----- EXERCISE MATERIAL -----

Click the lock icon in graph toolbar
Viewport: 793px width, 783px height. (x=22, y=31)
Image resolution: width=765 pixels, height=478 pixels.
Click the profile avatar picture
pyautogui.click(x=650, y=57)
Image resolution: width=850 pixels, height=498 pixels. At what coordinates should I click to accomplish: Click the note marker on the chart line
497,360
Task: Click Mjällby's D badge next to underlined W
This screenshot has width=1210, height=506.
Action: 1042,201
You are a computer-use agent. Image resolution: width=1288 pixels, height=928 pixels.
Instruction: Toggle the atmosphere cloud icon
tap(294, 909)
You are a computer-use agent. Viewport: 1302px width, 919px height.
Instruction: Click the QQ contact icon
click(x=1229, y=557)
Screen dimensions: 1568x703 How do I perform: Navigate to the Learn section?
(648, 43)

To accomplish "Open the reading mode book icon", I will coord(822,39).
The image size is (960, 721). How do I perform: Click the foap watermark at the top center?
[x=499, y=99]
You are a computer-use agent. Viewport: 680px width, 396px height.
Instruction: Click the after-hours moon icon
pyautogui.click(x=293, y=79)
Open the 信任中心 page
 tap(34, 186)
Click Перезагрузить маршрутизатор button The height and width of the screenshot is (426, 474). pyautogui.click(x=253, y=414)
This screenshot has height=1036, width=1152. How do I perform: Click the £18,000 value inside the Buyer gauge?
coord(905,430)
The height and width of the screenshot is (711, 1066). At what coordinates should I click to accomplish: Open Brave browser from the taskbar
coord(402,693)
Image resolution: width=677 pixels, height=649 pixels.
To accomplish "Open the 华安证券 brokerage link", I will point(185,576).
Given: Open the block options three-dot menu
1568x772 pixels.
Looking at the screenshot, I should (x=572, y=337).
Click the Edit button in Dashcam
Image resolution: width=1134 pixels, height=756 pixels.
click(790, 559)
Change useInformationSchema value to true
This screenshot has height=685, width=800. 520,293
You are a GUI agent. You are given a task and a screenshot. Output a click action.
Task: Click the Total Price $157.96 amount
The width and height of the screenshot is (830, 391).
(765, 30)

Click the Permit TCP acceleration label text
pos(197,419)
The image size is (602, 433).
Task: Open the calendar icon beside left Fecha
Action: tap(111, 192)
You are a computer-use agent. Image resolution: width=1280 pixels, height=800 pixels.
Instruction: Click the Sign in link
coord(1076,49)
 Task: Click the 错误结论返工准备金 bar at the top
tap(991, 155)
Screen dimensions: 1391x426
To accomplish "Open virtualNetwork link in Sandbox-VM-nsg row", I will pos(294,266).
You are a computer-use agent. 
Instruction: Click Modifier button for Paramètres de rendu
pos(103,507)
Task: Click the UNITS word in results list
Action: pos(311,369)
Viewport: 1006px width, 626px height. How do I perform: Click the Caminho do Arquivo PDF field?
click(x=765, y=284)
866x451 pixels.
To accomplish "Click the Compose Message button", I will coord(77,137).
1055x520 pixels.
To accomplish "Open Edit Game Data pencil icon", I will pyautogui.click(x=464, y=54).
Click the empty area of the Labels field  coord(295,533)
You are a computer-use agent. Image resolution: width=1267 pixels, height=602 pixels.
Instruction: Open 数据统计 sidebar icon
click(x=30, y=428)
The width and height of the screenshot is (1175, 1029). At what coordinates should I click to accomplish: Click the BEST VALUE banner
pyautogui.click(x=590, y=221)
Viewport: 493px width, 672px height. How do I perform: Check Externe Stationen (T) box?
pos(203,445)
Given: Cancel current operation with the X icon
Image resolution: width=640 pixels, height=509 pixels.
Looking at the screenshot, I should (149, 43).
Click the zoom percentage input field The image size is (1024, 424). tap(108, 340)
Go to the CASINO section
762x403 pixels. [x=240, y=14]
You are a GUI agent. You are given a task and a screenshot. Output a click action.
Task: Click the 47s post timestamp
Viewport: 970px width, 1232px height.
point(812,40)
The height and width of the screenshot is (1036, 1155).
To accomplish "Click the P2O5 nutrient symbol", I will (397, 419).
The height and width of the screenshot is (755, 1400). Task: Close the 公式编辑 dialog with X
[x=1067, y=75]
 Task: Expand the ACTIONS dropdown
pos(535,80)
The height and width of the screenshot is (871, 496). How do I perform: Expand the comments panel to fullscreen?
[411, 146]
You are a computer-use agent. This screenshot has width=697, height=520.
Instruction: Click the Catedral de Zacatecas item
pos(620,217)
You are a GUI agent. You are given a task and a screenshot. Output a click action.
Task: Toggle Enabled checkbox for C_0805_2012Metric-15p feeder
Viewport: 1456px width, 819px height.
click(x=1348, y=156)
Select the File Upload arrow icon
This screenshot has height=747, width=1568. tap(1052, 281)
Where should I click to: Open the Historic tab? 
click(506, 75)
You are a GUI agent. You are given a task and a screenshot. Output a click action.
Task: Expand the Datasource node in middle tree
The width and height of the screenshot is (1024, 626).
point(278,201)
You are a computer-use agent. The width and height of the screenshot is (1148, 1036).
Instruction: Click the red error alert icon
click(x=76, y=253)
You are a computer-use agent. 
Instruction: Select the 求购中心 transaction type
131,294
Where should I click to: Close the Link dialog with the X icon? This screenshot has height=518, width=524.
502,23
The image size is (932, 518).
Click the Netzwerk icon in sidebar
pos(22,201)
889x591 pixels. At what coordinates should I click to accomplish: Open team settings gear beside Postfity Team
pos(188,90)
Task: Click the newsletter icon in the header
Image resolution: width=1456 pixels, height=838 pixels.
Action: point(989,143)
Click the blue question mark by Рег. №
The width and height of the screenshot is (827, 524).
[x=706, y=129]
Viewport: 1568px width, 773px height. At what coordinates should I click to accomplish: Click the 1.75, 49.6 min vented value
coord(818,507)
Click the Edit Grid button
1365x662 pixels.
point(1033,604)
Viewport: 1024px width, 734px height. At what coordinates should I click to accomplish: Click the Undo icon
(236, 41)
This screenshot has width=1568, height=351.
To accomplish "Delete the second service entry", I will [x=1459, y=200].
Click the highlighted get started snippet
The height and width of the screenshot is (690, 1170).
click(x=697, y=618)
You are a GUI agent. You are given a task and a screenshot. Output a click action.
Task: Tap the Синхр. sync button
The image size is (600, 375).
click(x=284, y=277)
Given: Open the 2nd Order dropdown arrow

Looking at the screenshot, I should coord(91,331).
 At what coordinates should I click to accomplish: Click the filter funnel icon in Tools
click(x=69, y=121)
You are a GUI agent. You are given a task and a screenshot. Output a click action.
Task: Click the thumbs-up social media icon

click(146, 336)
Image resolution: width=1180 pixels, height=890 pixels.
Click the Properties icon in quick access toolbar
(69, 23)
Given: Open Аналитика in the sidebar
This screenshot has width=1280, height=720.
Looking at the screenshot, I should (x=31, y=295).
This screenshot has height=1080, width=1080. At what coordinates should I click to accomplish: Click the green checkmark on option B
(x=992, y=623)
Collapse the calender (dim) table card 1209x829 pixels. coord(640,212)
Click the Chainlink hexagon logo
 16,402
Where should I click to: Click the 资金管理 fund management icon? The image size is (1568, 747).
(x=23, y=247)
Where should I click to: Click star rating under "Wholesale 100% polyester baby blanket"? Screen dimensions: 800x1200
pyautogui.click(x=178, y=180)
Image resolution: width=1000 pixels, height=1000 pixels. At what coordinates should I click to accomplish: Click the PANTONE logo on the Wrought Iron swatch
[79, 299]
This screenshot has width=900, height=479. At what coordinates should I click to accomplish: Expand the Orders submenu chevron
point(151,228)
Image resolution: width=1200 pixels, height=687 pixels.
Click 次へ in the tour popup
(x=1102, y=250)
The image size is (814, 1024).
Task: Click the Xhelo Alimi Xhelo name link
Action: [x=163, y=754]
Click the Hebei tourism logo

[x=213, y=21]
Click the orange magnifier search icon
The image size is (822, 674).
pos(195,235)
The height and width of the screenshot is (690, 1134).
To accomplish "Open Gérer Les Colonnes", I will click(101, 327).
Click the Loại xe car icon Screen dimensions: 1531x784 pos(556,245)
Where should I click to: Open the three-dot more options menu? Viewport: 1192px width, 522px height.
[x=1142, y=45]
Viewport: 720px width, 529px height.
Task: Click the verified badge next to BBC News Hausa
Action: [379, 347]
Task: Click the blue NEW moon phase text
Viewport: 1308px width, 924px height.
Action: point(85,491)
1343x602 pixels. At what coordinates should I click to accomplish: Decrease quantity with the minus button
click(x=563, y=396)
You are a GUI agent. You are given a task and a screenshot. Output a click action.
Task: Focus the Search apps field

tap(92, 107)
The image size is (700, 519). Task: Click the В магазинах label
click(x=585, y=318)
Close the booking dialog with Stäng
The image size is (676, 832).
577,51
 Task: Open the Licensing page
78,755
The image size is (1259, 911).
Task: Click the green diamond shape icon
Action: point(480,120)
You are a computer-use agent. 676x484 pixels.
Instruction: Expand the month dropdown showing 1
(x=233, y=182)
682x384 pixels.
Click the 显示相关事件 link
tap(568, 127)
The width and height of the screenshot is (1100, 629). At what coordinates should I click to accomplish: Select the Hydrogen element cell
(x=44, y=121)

-----

▶ ABOUT THIS EXERCISE
Only the lines containing "Edit" are needed; copy each of them from the data.

▶ ANSWER AREA
Click the Edit button in Dashcam
To accomplish "Open Edit Game Data pencil icon", I will pyautogui.click(x=464, y=54).
Click the Edit Grid button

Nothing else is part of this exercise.